INFORMATION SUPPLIED: Begin

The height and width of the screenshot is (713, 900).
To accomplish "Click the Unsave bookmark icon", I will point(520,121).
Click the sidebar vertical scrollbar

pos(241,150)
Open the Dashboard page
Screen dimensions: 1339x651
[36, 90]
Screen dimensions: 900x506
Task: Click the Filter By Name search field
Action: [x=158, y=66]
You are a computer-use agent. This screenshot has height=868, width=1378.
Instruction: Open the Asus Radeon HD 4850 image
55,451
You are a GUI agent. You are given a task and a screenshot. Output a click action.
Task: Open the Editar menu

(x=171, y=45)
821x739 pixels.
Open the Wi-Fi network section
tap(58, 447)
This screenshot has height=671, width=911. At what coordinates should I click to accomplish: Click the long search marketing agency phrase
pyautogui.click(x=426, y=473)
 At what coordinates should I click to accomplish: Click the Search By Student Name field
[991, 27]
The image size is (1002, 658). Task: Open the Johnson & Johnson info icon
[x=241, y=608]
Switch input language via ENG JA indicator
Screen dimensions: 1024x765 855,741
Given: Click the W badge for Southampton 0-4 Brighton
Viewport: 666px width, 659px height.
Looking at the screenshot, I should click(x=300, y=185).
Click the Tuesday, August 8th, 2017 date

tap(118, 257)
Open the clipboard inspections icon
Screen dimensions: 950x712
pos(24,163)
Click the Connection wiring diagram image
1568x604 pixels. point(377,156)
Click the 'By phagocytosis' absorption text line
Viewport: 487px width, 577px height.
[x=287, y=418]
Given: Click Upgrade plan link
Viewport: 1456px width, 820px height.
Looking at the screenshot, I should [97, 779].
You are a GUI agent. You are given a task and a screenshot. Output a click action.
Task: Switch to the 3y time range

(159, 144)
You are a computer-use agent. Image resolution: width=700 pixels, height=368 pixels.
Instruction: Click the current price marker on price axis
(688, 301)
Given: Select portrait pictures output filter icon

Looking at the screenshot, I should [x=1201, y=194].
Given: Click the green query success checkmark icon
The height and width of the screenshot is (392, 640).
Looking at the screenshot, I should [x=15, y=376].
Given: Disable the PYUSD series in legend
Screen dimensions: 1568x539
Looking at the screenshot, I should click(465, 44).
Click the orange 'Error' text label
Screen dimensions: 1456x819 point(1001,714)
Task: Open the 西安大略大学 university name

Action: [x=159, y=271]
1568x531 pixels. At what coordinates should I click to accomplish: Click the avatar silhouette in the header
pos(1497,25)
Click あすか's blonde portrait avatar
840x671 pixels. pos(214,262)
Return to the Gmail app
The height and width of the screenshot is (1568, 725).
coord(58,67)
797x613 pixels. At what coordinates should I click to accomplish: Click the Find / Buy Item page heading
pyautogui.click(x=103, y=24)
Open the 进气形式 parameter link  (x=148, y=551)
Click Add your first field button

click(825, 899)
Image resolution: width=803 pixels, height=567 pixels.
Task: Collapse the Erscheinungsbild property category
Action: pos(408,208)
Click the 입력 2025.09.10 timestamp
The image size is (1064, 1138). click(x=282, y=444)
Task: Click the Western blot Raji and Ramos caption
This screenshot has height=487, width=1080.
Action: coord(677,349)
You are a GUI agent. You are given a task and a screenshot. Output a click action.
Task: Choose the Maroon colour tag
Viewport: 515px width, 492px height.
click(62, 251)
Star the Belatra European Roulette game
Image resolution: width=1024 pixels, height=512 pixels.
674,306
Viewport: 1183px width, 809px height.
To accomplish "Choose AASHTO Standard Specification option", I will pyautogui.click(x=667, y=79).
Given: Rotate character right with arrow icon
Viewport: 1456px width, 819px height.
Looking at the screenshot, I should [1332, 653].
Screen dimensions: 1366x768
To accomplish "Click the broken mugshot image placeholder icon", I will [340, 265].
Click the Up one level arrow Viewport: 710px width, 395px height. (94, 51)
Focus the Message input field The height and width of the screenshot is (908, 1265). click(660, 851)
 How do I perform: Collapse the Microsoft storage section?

INFORMATION SUPPLIED: End

* **ACTIVITY**
Would you output, unchanged, each line from the start of the records to the line that holds "You are a computer-use agent. This", both included and nothing else?

* **RESULT FOR THIS TASK**
The height and width of the screenshot is (713, 900).
To accomplish "Click the Unsave bookmark icon", I will point(520,121).
Click the sidebar vertical scrollbar

pos(241,150)
Open the Dashboard page
Screen dimensions: 1339x651
[36, 90]
Screen dimensions: 900x506
Task: Click the Filter By Name search field
Action: [x=158, y=66]
You are a computer-use agent. This screenshot has height=868, width=1378.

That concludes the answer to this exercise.